A study strength is that this appears to be the first COVID-19 study looking at the association of FNIO with development of AKI, days to AKI, mortality, and LOS. This study has some limitations. First, when baseline creatinine level was unknown, we used the lowest recorded creatinine level. Second, we excluded patients who did not have FNIO recorded. Third, our study was done at a single safety-net hospital and may not generalize to other healthcare settings. Fourth, our study was done in the early phase of the pandemic, during which standardized treatment guidelines were not available. As COVID-19 treatment protocols have developed since that time, our findings may not be applicable to later waves. Fifth, we did not have data for ARDS which could potentially contribute to the analytical models.
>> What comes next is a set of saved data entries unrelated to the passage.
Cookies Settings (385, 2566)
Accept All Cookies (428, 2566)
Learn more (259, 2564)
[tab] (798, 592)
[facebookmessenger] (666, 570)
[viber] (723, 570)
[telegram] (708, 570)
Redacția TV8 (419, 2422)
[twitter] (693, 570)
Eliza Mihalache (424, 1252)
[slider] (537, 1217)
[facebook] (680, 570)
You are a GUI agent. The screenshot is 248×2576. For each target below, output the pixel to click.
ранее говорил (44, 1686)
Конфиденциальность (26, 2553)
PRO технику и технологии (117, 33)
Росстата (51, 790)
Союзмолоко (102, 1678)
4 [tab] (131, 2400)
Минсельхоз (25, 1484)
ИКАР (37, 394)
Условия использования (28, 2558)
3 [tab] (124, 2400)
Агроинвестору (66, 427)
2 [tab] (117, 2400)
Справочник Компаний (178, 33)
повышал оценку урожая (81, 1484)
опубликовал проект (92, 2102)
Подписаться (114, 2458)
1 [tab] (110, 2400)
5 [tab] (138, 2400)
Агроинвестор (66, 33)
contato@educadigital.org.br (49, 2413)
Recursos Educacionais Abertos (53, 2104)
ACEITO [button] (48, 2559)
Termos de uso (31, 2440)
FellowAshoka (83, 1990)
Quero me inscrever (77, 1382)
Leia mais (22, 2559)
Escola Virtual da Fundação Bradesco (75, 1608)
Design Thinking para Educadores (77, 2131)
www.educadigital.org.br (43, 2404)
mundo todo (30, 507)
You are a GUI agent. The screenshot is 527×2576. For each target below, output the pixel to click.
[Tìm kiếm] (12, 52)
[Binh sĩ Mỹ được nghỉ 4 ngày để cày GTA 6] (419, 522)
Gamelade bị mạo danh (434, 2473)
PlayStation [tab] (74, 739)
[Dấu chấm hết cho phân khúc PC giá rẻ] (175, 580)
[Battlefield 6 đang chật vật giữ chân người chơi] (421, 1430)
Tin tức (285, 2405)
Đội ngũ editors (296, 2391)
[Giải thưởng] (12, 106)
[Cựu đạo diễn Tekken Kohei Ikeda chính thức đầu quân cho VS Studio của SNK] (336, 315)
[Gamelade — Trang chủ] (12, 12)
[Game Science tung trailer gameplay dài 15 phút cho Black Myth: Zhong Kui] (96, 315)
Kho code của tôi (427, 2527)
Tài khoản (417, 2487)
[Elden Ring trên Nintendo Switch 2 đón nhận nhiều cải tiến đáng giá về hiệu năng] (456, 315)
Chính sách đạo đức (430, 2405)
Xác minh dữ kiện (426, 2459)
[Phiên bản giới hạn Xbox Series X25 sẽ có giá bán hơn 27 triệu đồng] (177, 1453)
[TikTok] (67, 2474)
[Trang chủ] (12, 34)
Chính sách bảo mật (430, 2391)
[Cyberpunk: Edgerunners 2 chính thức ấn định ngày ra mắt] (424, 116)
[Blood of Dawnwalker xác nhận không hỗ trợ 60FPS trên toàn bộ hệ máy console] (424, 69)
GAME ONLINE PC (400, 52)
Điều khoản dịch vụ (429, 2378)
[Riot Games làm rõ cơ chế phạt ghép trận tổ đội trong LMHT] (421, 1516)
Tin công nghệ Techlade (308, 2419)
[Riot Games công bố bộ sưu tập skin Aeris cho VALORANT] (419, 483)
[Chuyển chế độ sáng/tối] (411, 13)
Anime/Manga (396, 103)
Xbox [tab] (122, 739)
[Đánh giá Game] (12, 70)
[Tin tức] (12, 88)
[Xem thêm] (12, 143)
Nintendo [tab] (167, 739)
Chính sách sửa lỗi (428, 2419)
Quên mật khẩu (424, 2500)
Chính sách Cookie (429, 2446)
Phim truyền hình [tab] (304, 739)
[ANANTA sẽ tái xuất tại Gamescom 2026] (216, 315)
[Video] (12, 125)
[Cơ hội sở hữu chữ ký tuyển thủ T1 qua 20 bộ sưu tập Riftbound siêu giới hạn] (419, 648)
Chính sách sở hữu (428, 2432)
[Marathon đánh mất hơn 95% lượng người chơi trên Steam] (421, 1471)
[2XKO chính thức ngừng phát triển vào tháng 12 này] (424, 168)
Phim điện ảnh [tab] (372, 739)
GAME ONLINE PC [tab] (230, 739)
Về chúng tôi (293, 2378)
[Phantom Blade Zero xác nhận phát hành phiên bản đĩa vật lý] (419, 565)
We found that FNIO mean was positively associated with slightly increased mortality in the whole sample and in the subset of those with ICU treatment, negatively associated with days to AKI in the whole sample, and positively associated with days to AKI in the subset of those with ICU treatment. This sheds light on the importance of appropriate fluid management in COVID-19 patients, particularly in the critically-ill, and the association with kidney function. Physicians should be aware of this association and strive for euvolemia in managing fluid status in order to prevent AKI and subsequent poor outcomes with such COVID-19 patients. Fluid administration in patients with COVID-19 should be guided by routinely measuring FNIO. A restrictive fluid management regimen rather than usual care should be practiced.